Text section:
####################
Runkel Apple History
In 1940 Walter E. Runkel discovered an apple seedling of unknown parentage in his Lincoln Park, Michigan backyard. His daily habit of eating various fruits while walking and discarding pits or cores to the ground, resulted in this chance seedling.
Walter transplanted this tree in 1950 to Southfield, Michigan. The tree began to bear in 1960 and by 1965 was consistently yielding late ripening, bright red apples that were hard, juicy, and sweet. Not only were the apples excellent for fresh eating but for baking as well. Walter began testing their keeping quality and found that the apples could be kept 180 days in refrigerated storage without shriveling. Impressed by both the distinct rich, sweet taste and post harvest longevity of the fruit, he began to realize the apple's commercial possibilities.
In 1967 Walter's job as an electronic engineer at Detroit's WWJ-TV station provided him the opportunity to have his apples examined by two agricultural experts appearing on a local farm show. They agreed that the apple was indeed unique and was worth naming.
####################
Given data:
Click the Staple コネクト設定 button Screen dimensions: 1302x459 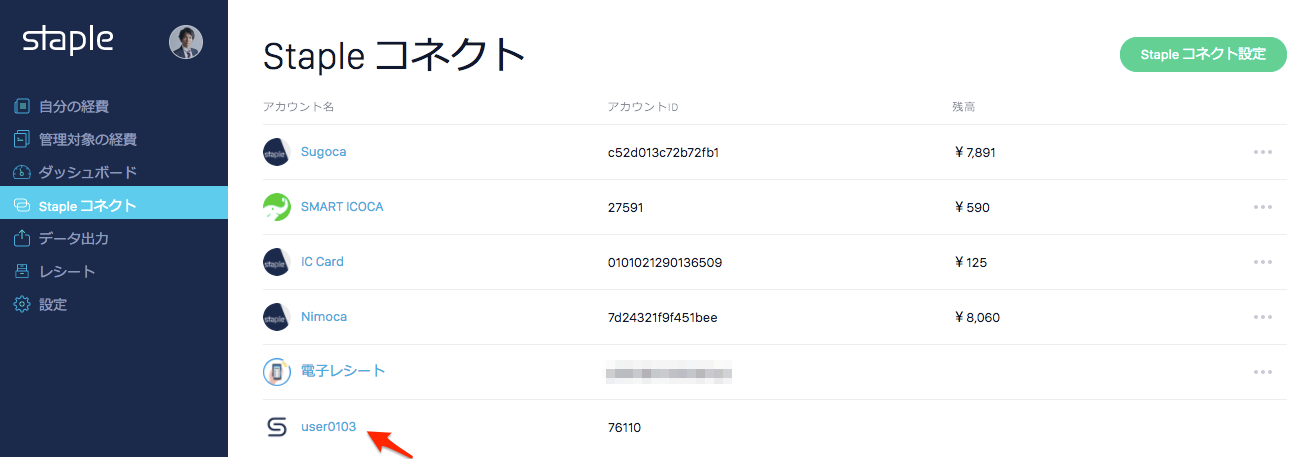point(1203,54)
####################
The task: List every year mentioned in the Runkel apple history text.

Response to the exercise: 1940, 1950, 1960, 1965, 1967